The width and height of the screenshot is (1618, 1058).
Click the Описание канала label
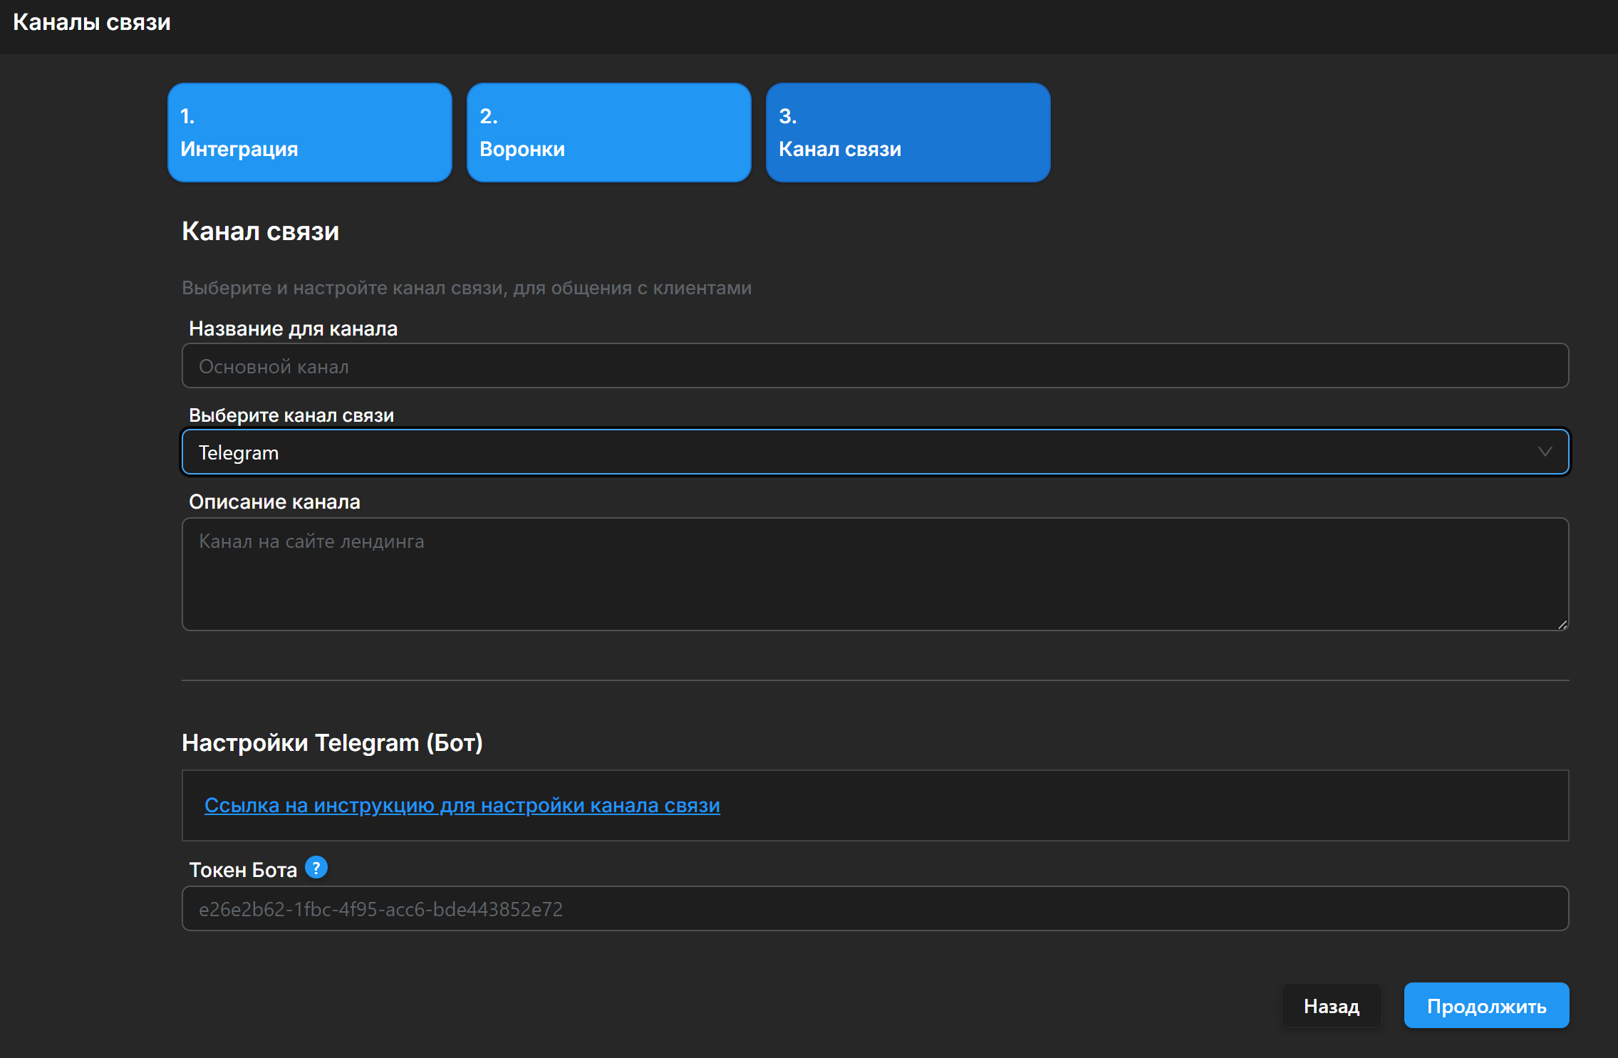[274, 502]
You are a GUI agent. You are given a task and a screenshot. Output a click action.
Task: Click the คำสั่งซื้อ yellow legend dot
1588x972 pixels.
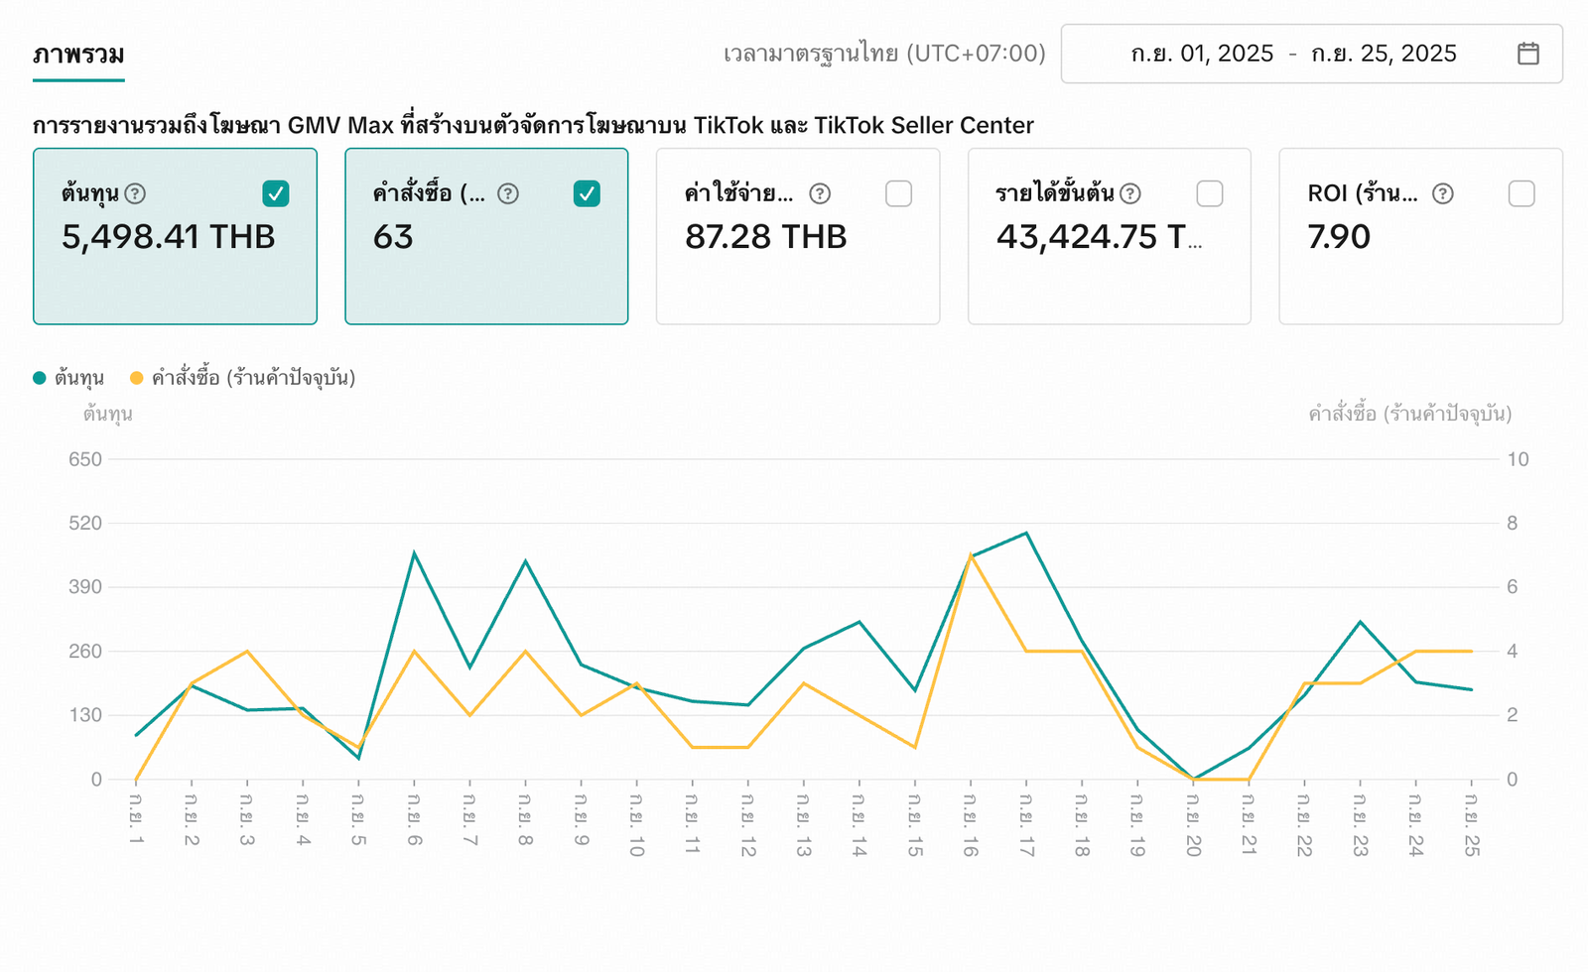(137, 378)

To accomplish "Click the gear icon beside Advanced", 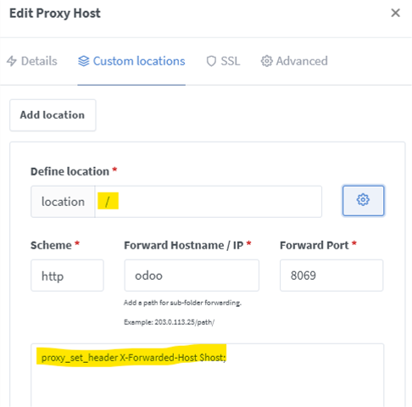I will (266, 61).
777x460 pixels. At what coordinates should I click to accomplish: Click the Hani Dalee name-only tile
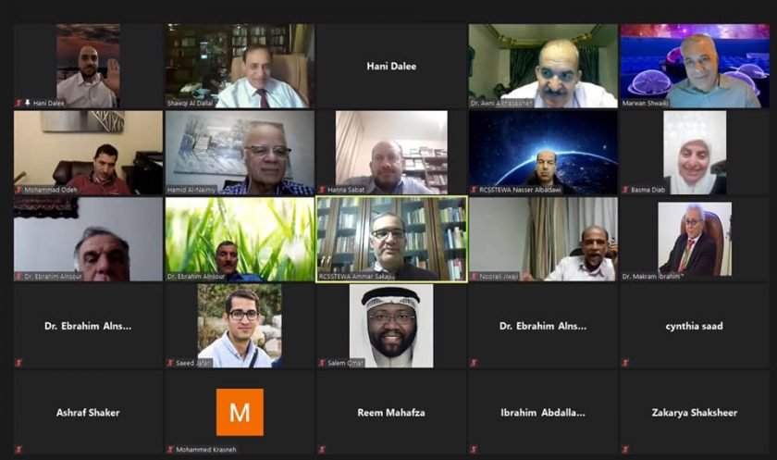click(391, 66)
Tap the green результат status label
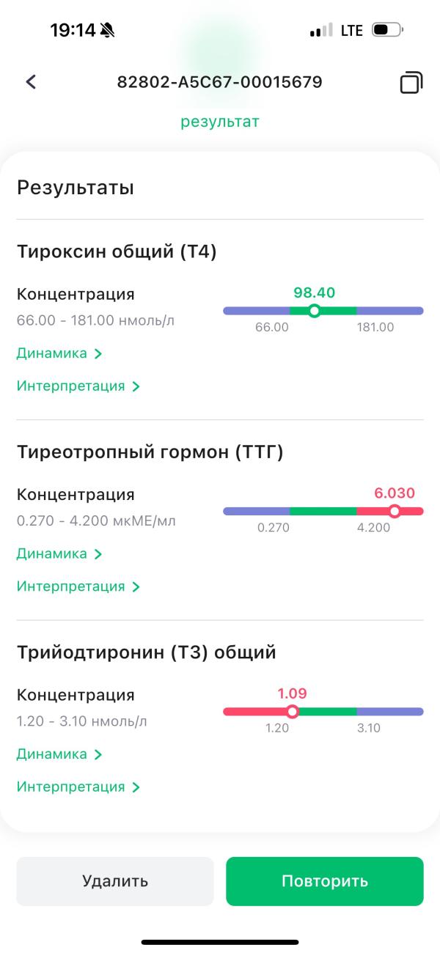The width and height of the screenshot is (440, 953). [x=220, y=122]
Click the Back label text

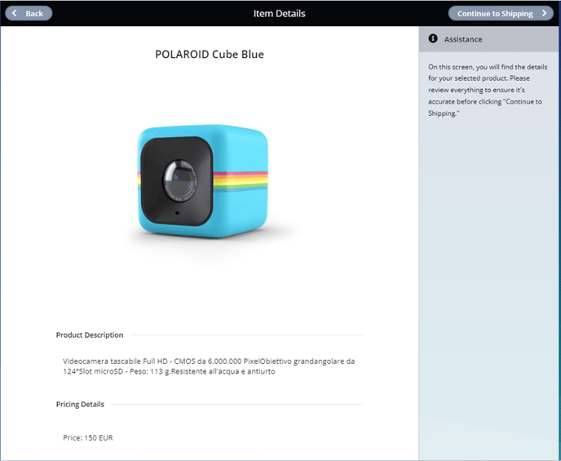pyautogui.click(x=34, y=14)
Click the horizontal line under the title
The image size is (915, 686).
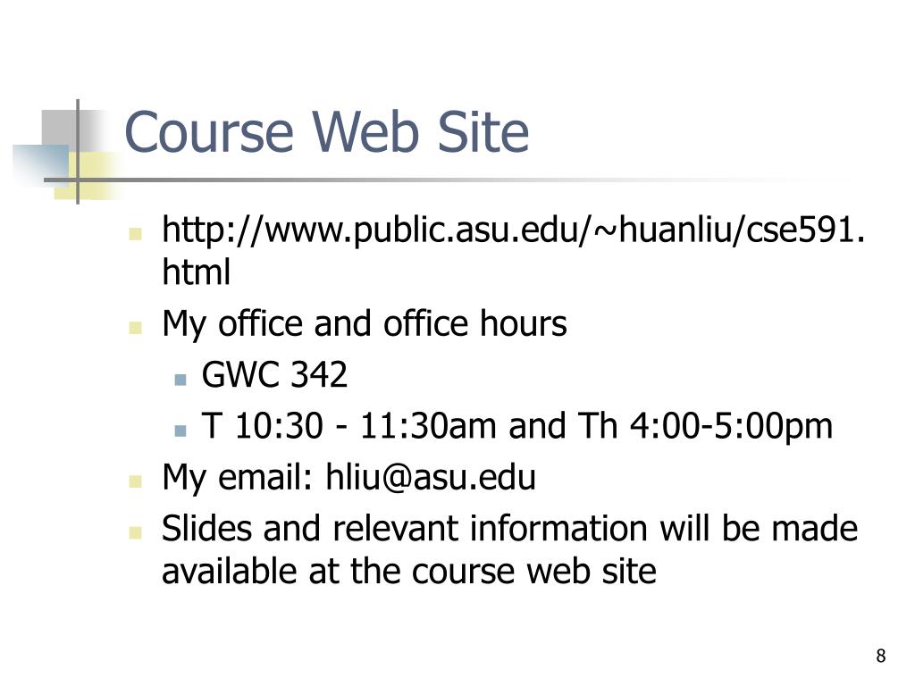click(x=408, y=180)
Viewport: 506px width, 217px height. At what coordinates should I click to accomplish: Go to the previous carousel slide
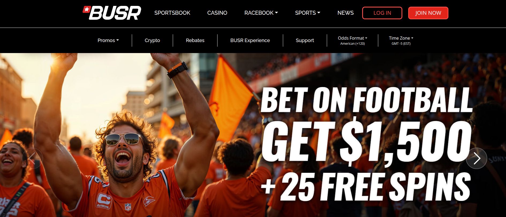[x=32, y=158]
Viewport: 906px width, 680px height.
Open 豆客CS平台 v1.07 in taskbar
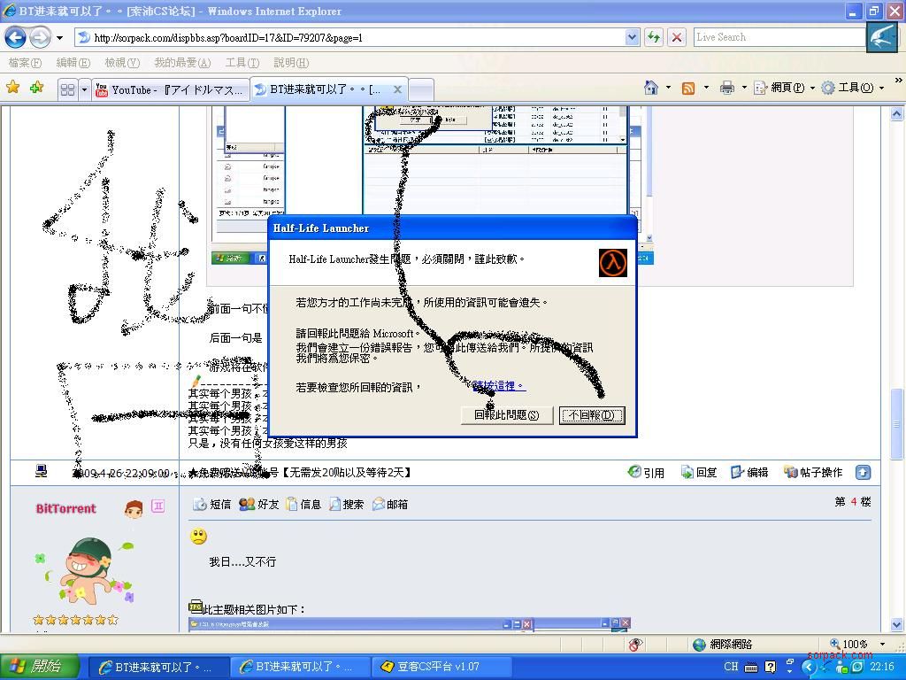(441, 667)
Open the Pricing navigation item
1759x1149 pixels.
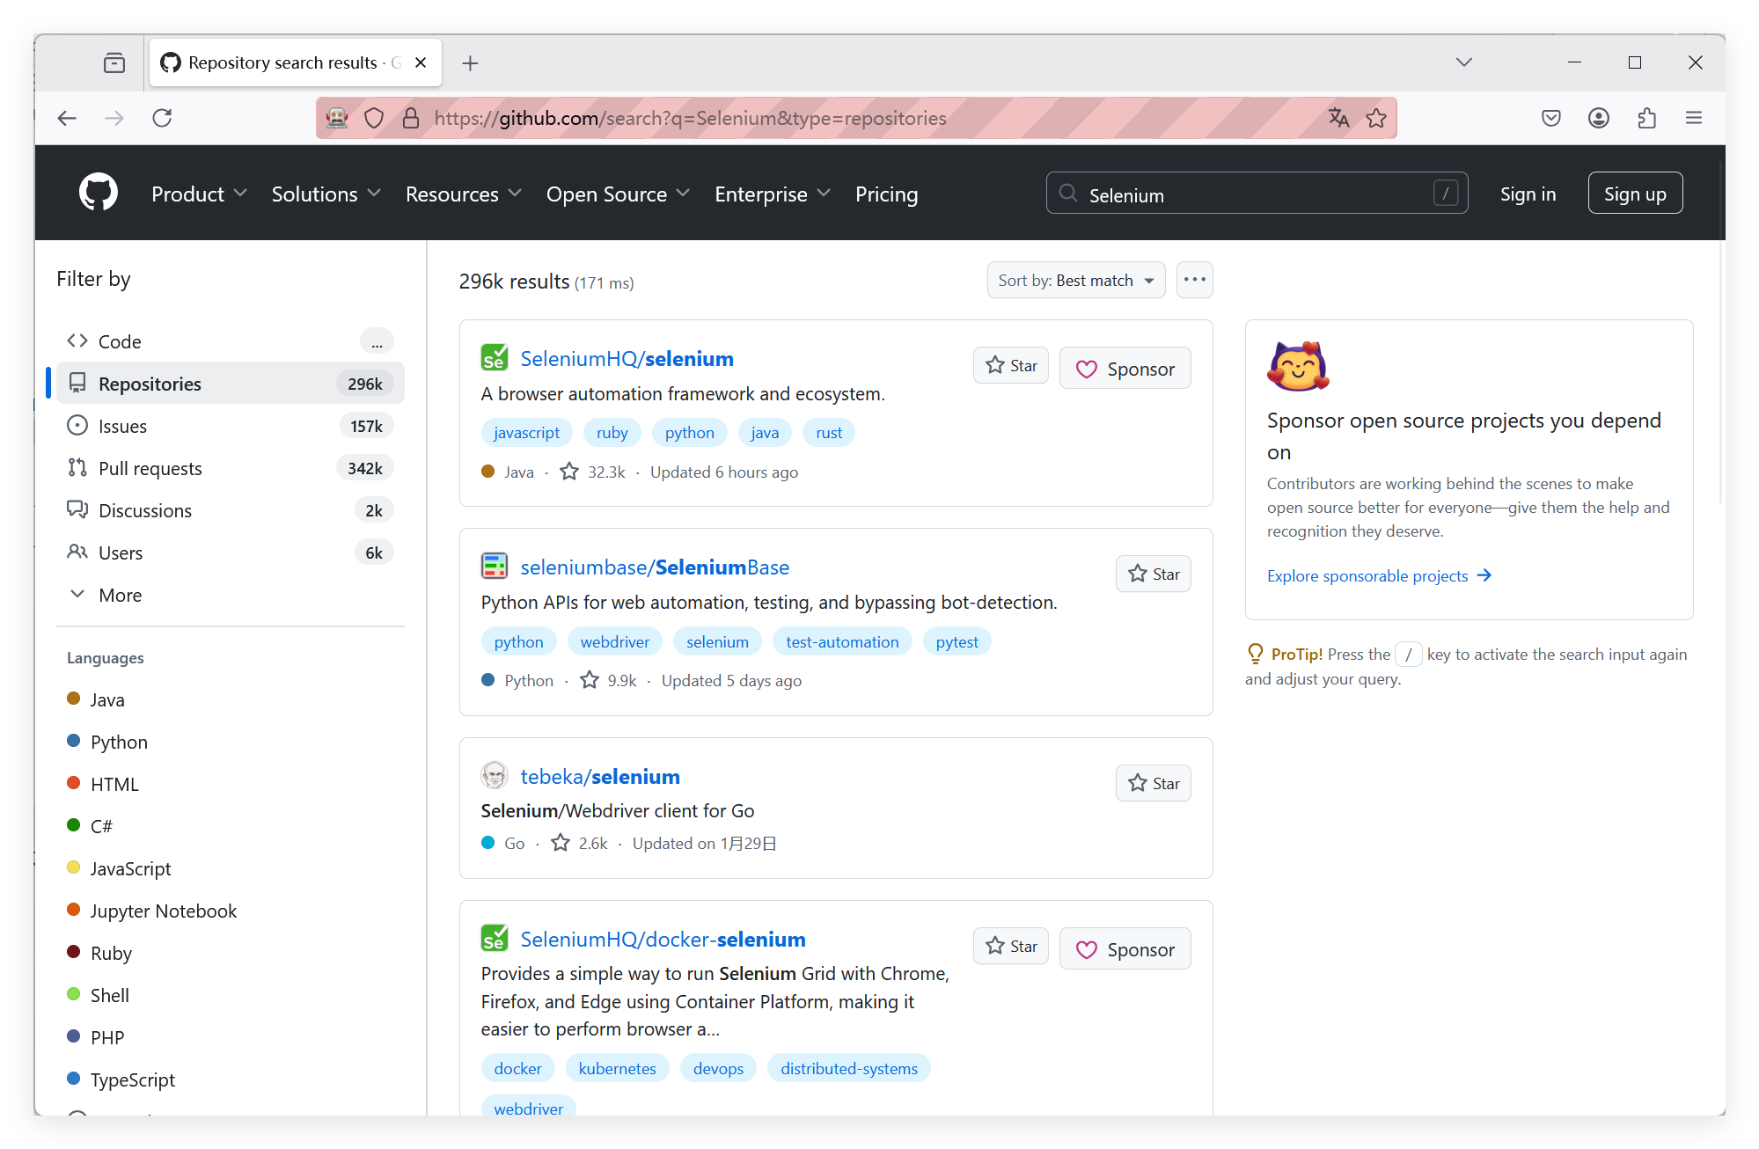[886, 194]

────

> **JOB**
Please return the entries above word for word, starting at the line containing "Viewport: 506px width, 217px" and ending at the last line of the entries, leaving out the pictures.

> **OUTPUT**
Viewport: 506px width, 217px height. At what coordinates should I click to accomplish: Go to the previous carousel slide
[x=32, y=158]
Viewport: 906px width, 680px height.
Open 豆客CS平台 v1.07 in taskbar
(441, 667)
Open the Pricing navigation item
1759x1149 pixels.
[886, 194]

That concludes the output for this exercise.